| The Bombay Stock Exchange is seen behind a traffic signal in Mumbai on Monday. (Reuters)
Mumbai, Feb. 6: The sensex has touched 10,000 ' and it’s time for some myth busting.
There’s a popular perception swirling around the stock markets that foreign institutional investors (FIIs) are tired of India after the 40 per cent humdinger returns that the sensex provided in calendar 2005 and they are ready to scoop up the money and scoot. And just when they are about to do so, the mutual funds have emerged as saviours of the market by shovelling stacks of cash into stocks.
A small, influential cabal of FIIs has gone round saying that the stock markets in India are due for a massive correction. It's a bearish view that doesn't appear to be shared by foreign fund managers who have continued to buy into the India story attracted by its robust economic growth of over 7.5 per cent and sparkling corporate numbers in the last three quarters.

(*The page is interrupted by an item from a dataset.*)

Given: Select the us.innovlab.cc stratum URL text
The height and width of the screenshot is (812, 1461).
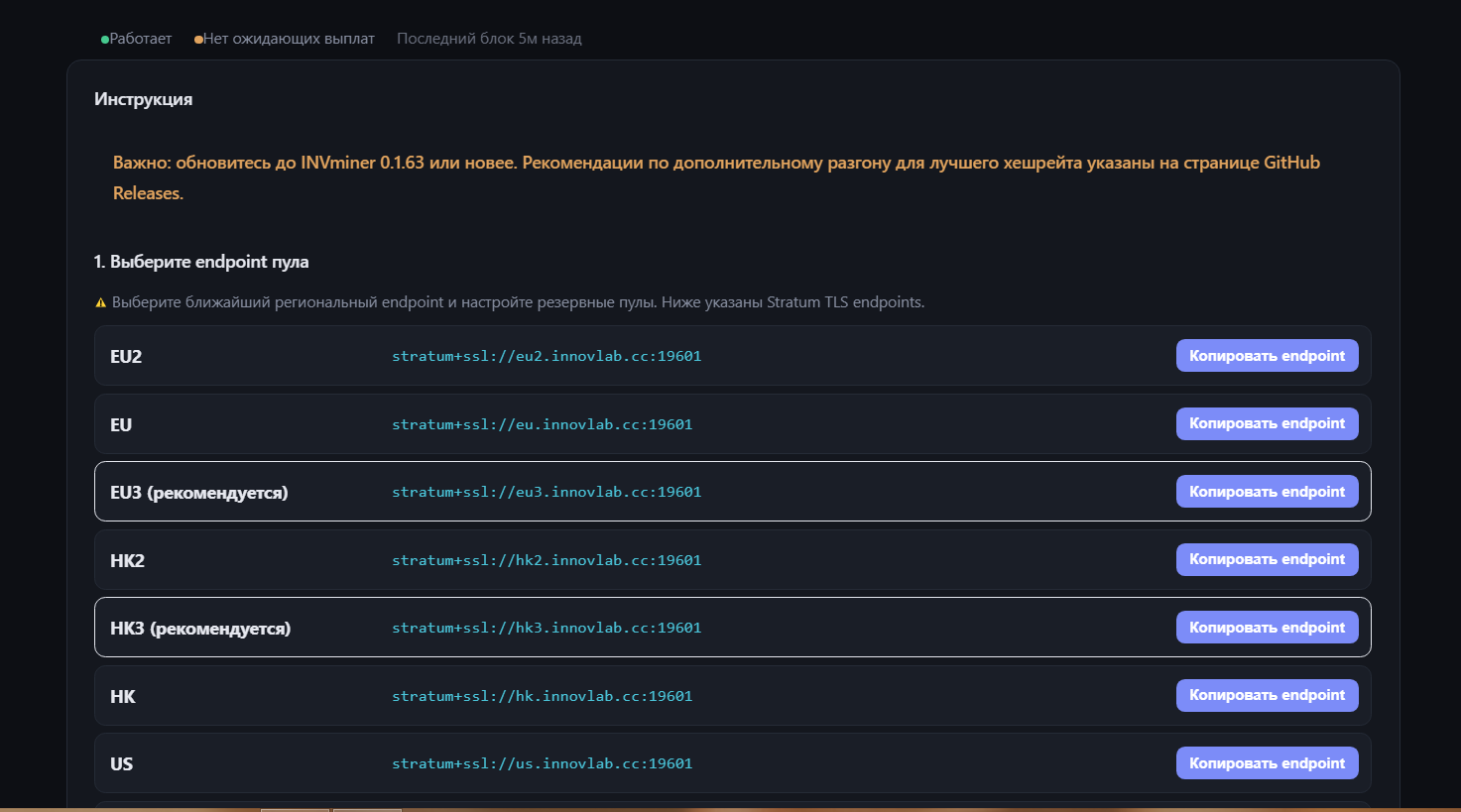Looking at the screenshot, I should pos(543,763).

A close look at the statistics will dispel the notion that the FIIs are getting ready to pull out. The trading activity figures provided by the Securities and Exchange Board of India (Sebi) for December 2005, the month which has traditionally seen outflows of FII funds, show highest net investment for the year at Rs 9,465.20 crore.
In contrast, mutual funds, the vehicle for retail investors, made net sales of Rs 1,376.73 crore during the month.
It’s a refrain that has been heard in January as well: FIIs made net purchases of Rs 3,220.70 crore, while the mutual funds were net sellers at Rs 1,172.29 crore.
Is the retail investor still sitting on the fence and watching this fabulous bull run with a bemused expression'
Market watchers say, “While there have been inflows into the new funds, there have been redemptions from the existing funds also due to the rampant churning that takes place in the mutual fund industry.”
“Also, the retail investors who have chosen to participate directly in the markets would have preferred the mid cap and small-cap stocks. The recent rally has mostly been fuelled by the heavy weights, which have mostly seen increased investment from the FIIs,” they added.
However, Sanjay Sinha, head (equities), SBI Mutual Fund, which has collected close to a whopping Rs 3,000 crore in its latest new fund offer says, “There is definitely a healthy retail participation in the stock market run as is evident by the Rs 8,000 to 10,000 crore collected by the mutual fund offers in the last one month. While there have been some redemptions from the existing schemes, the inflows by far exceeds the outflow.”
“However, contrary to the earlier bull run, this time the investors seem to have chosen the mutual fund route rather than investing directly in the market,” he added.
Despite such huge inflows, why are the mutual funds net sellers in the stock market'
“At such high levels, fund managers take a cautious view of the market and many of them would have preferred to book profits and moved into cash to counter the volatility witnessed by the markets,” Sinha said. The coming months should see the mutual funds making net purchases in the market, however, it would be in a bottom up fashion and selective stock picking,” said Sinha.